Priorities. Priorities.
Note the use of “College”. As I titled my May 2023 Substack, Our Navy Needs More of the War, Less of the College. To be fair and balanced, back in 2018, Jen Mittelstadt, the Harold K. Johnson Chair of Military History at the U.S. Army War College, wrote an article titled, Too Much War. Not Enough College. So, you can read that article if you need some balance.
It is almost as if those who are given the charter to run our Naval War College find the task distasteful and worthy of embarrassed contempt.
Read the above and then, again, compare what we are having our Navy’s leaders study at our Naval War College, to what the People’s Liberation Army Navy is having their leaders study at their war college.

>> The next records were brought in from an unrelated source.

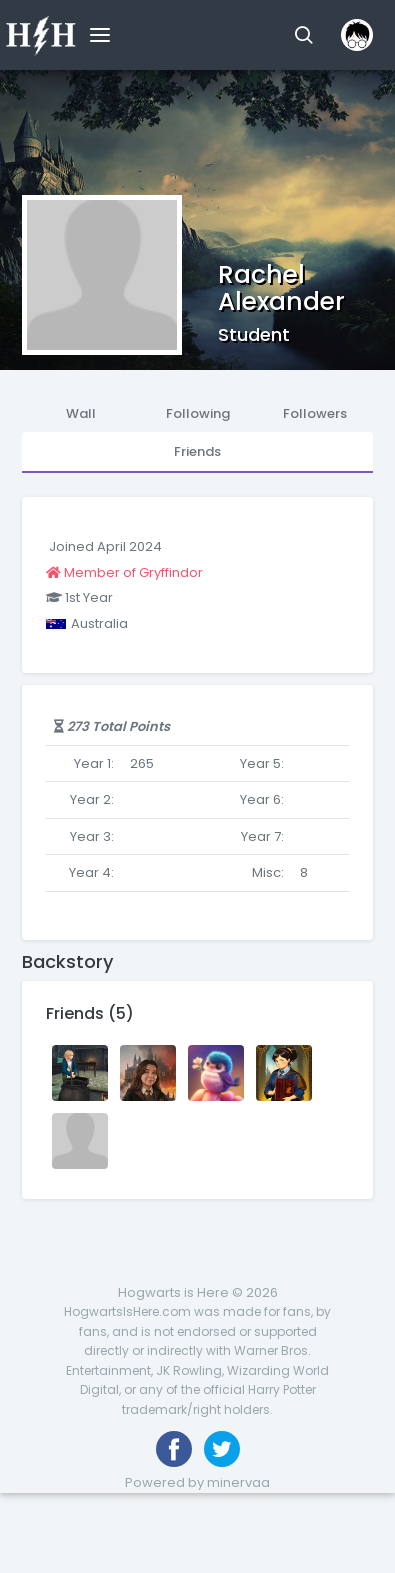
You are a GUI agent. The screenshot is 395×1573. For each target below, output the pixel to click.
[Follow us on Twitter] (222, 1449)
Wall (81, 413)
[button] (303, 35)
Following (198, 413)
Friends (197, 451)
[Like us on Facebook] (174, 1449)
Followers (315, 413)
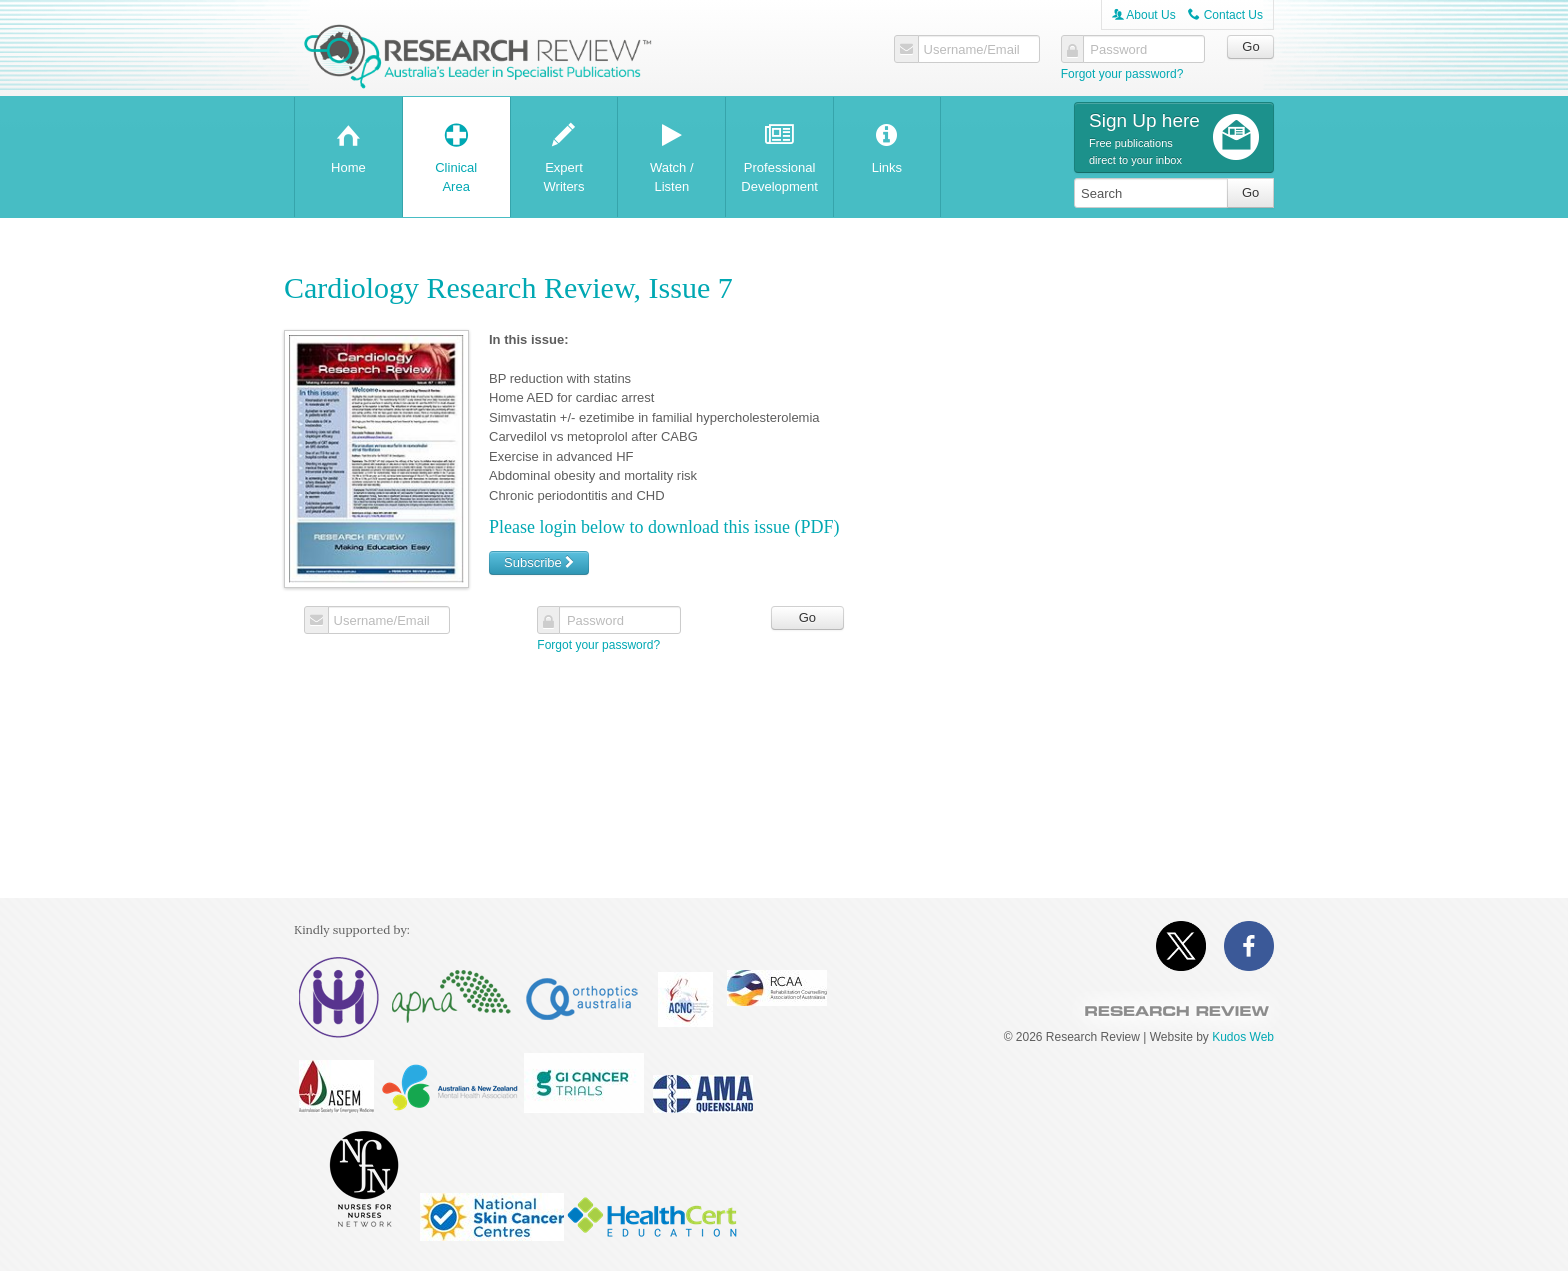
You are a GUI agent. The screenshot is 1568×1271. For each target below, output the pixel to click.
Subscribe (539, 562)
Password (1118, 50)
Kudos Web (1243, 1037)
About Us (1144, 15)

As you will see in the final link there, we have serious professors doing serious work at our Naval War College. Our money, effort, and study time should be focused on them and their work germane to the profession, not socio-political vanity projects like WPS.
Congress, time to act to fix the 2017 mistake.
As a final note, the “Every Command Must Have a Gender Advisor” effort it no longer moving forward, correct?
I don’t think everyone is up to speed as to what year this is. More work to do.